It’s obvious to all but a small minority of hardcore Brexiteers that Brexit is going badly. The UK has made lots of concessions, whereas the only concession the EU has made is over the length of time the ECJ can protect EU citizens’ rights in the UK for. Discussions about trade haven’t started yet, and won’t start until March at the earliest. The Irish border issue has been fudged; the government has yet to demonstrate how Britain can leave the Single Market and Customs Union while not having a hard border. It has become obvious there will be close regulatory alignment between the EU and the UK after Brexit, defeating the notion of ‘taking back control.’ Meanwhile, the UK’s economy has gone from the fastest growing of the major developed countries to the slowest. Inflation has increased, driving down living standards. This is in the context of a high-performing global economy and relatively strong growth in the Eurozone contrary to the Brexiteers’ predictions.
The fact is, the UK cannot make a true success of the Article 50 process, which is designed by the EU to favour it above any country that decides to leave. The UK has a severely short period of time in which to negotiate a good deal; it will probably make more concessions due to time pressure. To make matters worse, the Conservative Party and the country are divided as to what they want out of Brexit, if it should even be happening at all. The EU are united as to what they want- Brexit did even feature in a lengthy debate between Angela Merkel and Martin Schultz in the most recent German election. There was no need for it to feature, both of them agreed.
The solution is to cancel the Article 50 process and apply for EEA membership, otherwise known as the Norway model. This has the advantage of respecting the referendum result, while not getting an unfavourable deal that hurts the economy.

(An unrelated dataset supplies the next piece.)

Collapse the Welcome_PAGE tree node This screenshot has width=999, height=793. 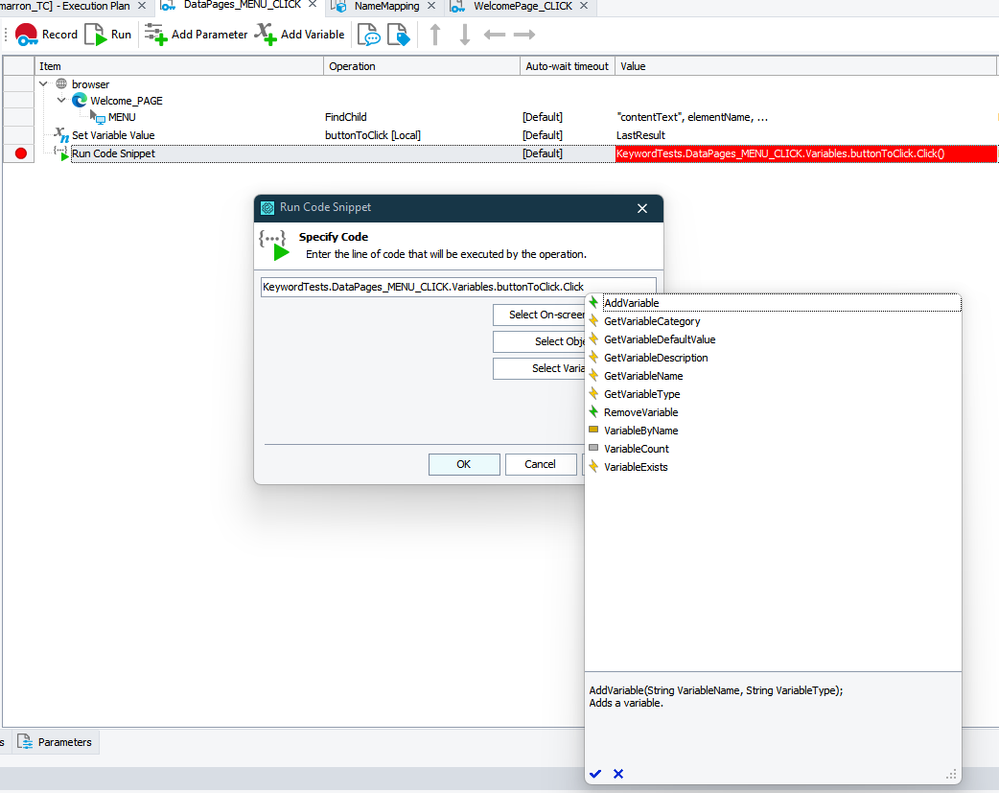[61, 100]
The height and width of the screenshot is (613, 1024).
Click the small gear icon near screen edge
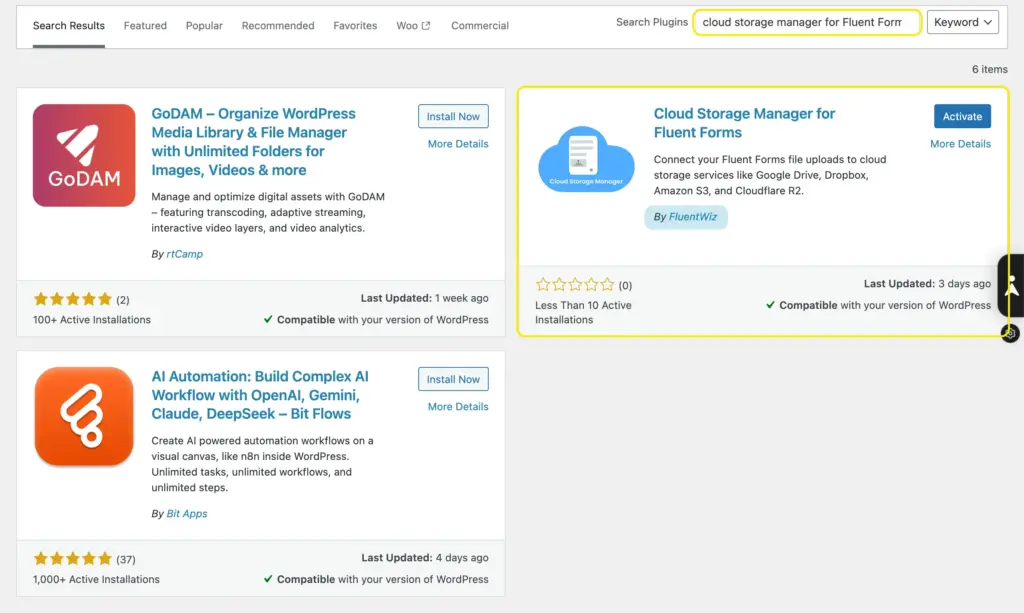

If the UK economy crashes as a result of a bad deal or no deal at all, it is the Brexiteers who will be blamed, and we may end up back inside the EU but without the financial rebate. In contrast, EEA membership would be alright- much of the damage from a soft Brexit has already happened in the form of lower growth and a devalued pound. More importantly, it would buy the country the time it needs to find out what it wants and then negotiate it. If we wanted to leave the Single Market and Customs Union, we could negotiate a free trade deal better than the one negotiated under Article 50, since there would be no time limit. If we wanted to stay in the Single Market and Customs Union, we would simply stick with the status quo rather than be ravaged by the uncertainty facing the country right now. And crucially, if Britain decided it wanted to stay in the EU after all, it could rejoin far more easily.
The problem is that the Conservative Party won’t do this, because Conservative Brexiteers see the EEA as equivalent to EU membership, and so won’t consider it, even as a temporary measure. They think being outside the EU will make Britain better off, regardless of the unlikelihood of a good deal. To me, that view is absolutely deranged. The Conservative Brexiteers are consumed by delusional paranoia, accusing anyone wanting parliamentary sovereignty over the Brexit process or a softer Brexit of treachery, betrayal and disloyalty. However, their views may come back to haunt them. If Britain gets a bad deal or no deal at all, and the economy tanks, the Conservatives will probably lose the next election. The most right wing people in the country will have been responsible for veteran socialist Jeremy Corbyn becoming Prime Minister. I’m very critical of a lot of what Corbyn believes, but I can’t deny the hilarious irony of that situation.